[Saved data entries]
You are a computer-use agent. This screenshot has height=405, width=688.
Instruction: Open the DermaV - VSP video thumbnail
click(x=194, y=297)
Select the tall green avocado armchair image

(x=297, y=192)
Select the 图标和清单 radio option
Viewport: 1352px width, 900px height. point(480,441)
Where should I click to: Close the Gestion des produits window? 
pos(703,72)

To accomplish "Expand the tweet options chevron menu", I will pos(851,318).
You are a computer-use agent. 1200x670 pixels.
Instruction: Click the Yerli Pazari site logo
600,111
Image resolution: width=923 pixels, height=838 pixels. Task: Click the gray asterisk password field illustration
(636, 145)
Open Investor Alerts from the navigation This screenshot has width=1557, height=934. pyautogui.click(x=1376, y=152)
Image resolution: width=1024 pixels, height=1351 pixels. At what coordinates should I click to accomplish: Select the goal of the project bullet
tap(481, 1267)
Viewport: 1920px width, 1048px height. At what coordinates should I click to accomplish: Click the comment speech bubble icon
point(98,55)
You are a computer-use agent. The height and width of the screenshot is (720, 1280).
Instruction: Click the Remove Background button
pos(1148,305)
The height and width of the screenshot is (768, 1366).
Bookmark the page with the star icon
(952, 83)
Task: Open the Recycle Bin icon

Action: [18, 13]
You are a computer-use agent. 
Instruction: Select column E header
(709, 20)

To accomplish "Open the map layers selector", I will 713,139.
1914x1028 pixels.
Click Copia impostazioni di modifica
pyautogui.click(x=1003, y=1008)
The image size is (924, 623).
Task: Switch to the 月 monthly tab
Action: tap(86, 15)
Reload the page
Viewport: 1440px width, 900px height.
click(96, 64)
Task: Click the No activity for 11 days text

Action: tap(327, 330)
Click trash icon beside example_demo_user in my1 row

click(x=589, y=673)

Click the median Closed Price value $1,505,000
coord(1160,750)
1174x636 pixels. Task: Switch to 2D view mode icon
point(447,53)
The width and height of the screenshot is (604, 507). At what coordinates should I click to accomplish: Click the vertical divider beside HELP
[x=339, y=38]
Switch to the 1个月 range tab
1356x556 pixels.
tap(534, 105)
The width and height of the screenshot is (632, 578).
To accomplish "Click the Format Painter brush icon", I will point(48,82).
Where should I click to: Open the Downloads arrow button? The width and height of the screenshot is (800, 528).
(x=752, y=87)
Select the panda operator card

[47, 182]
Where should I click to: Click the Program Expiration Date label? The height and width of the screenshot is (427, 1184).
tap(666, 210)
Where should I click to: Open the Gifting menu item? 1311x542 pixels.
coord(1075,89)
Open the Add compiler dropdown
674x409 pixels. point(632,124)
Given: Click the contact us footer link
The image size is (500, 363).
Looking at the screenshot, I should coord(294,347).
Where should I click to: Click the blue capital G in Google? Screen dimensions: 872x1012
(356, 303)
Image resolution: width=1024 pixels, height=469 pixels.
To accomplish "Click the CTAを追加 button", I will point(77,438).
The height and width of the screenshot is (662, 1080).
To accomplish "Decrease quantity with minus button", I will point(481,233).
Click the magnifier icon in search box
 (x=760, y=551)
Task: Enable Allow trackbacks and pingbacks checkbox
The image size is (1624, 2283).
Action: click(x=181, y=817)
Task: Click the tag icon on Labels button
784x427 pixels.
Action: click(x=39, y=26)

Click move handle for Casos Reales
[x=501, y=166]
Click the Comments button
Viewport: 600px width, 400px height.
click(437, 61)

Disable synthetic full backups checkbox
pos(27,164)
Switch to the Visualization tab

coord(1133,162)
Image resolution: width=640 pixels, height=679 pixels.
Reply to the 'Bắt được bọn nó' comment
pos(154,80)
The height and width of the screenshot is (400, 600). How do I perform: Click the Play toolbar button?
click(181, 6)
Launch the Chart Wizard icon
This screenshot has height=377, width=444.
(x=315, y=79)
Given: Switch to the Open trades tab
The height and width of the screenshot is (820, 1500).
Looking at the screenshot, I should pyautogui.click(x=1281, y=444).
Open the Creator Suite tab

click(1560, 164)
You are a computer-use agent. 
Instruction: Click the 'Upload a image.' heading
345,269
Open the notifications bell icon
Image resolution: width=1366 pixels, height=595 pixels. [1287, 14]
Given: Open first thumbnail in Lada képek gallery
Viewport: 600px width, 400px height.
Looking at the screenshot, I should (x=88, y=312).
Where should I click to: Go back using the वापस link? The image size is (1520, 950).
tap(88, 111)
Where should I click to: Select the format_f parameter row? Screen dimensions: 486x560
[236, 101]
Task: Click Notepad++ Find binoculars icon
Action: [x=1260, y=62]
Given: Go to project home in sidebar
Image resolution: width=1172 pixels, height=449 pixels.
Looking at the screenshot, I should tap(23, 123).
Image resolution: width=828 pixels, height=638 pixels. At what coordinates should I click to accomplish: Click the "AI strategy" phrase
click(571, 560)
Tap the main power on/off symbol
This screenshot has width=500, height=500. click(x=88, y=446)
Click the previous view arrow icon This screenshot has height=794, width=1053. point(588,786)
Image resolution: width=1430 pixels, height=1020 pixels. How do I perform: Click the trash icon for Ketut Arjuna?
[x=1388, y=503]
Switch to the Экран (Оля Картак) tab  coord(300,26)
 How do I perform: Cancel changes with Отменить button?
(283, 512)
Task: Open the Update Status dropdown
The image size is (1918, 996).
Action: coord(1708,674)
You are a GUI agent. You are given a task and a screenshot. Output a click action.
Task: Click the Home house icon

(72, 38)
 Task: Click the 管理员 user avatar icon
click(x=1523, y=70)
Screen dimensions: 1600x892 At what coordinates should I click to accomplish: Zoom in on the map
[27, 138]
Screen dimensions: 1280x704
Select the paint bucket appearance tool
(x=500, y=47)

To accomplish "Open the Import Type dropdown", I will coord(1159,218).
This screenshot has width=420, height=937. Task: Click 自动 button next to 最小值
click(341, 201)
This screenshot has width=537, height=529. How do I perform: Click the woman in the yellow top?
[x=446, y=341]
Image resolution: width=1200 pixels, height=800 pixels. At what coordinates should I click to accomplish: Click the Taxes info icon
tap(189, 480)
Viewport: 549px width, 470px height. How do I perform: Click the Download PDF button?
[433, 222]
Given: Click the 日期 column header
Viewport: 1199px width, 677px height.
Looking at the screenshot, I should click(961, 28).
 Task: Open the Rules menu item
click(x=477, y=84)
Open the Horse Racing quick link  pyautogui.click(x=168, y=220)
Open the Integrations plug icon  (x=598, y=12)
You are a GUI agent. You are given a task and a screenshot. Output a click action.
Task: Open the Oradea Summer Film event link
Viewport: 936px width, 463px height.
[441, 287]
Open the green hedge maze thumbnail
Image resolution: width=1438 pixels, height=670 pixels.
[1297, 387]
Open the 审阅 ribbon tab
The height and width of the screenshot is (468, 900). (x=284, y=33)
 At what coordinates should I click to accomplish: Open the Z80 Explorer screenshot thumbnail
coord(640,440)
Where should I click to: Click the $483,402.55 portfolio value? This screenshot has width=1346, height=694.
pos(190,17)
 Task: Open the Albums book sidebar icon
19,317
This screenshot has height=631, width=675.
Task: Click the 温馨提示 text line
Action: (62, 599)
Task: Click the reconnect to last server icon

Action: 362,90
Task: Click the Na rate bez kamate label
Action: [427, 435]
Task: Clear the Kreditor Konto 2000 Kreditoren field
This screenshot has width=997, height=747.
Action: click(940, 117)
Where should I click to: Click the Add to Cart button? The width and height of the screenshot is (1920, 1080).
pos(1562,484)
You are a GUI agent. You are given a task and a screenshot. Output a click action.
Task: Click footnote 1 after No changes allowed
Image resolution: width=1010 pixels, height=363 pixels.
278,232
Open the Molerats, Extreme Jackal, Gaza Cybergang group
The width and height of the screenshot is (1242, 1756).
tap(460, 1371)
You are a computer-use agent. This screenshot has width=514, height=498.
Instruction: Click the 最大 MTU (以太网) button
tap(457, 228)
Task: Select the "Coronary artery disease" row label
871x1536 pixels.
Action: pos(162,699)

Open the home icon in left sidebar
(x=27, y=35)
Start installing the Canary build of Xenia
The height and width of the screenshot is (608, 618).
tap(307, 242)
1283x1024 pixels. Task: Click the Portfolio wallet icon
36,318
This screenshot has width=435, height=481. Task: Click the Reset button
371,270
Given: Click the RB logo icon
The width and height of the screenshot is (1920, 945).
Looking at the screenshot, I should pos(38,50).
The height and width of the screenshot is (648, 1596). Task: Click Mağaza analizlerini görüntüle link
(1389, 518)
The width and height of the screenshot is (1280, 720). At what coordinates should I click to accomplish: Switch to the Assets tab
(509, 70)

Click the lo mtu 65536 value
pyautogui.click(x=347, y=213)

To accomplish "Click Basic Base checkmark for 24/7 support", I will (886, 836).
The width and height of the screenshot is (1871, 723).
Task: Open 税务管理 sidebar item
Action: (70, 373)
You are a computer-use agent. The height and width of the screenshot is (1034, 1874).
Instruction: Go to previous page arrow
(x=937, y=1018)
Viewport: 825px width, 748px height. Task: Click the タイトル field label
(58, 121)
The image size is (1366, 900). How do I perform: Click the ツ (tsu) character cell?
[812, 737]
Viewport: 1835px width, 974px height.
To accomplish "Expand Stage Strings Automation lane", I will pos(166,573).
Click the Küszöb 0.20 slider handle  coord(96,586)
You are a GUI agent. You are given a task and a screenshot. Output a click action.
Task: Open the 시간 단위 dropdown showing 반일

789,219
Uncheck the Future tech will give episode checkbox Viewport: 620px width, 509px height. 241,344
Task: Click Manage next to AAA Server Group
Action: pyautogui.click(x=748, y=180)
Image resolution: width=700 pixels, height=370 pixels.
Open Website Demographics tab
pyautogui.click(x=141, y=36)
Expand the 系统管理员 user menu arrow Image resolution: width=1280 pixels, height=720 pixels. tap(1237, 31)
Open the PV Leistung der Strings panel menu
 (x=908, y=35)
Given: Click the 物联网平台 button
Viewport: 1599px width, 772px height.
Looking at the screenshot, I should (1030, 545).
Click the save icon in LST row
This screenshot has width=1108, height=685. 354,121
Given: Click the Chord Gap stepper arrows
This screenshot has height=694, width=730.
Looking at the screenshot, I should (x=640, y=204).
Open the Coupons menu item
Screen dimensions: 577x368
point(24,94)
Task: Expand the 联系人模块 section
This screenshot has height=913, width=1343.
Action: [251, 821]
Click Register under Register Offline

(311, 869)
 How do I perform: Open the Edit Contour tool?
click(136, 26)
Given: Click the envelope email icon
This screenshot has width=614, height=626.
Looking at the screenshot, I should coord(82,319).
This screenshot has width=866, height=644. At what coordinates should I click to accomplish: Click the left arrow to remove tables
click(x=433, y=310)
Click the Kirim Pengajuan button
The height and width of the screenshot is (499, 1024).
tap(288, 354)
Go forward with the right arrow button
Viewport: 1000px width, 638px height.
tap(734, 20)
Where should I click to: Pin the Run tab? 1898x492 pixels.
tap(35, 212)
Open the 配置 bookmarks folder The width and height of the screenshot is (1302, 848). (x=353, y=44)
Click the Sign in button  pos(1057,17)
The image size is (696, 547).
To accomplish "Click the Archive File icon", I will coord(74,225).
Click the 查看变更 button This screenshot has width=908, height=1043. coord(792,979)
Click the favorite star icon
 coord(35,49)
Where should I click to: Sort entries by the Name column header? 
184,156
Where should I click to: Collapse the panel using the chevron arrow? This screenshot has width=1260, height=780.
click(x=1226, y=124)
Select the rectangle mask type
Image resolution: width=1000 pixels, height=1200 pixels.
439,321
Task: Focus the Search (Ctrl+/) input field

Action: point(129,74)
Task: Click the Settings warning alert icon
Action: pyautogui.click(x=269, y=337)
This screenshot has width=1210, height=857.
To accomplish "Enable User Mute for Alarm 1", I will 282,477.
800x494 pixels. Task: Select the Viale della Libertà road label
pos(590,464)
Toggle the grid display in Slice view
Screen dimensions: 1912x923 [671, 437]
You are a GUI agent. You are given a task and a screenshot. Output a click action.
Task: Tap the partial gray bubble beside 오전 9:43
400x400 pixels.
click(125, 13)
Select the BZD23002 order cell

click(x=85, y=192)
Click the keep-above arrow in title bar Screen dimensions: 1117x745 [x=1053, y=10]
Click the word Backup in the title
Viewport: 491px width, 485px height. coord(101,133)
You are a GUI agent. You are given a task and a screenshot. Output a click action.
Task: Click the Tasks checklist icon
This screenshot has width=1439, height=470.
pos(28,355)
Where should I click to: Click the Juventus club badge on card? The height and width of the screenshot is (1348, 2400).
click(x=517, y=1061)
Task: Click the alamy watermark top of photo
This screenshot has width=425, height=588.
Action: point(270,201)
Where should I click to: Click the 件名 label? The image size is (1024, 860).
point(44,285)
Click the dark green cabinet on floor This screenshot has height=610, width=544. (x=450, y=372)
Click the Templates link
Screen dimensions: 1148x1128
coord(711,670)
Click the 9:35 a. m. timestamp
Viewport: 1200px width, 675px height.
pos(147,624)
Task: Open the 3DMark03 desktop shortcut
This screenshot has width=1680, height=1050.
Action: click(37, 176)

Work to complete. Repeat word for word the lines above that run from the line containing "is (720, 1280)." through the line containing "1914x1028 pixels.", both ends included, and nothing else.

Exercise output.
You are a computer-use agent. The height and width of the screenshot is (720, 1280).
Instruction: Click the Remove Background button
pos(1148,305)
The height and width of the screenshot is (768, 1366).
Bookmark the page with the star icon
(952, 83)
Task: Open the Recycle Bin icon

Action: [18, 13]
You are a computer-use agent. 
Instruction: Select column E header
(709, 20)

To accomplish "Open the map layers selector", I will 713,139.
1914x1028 pixels.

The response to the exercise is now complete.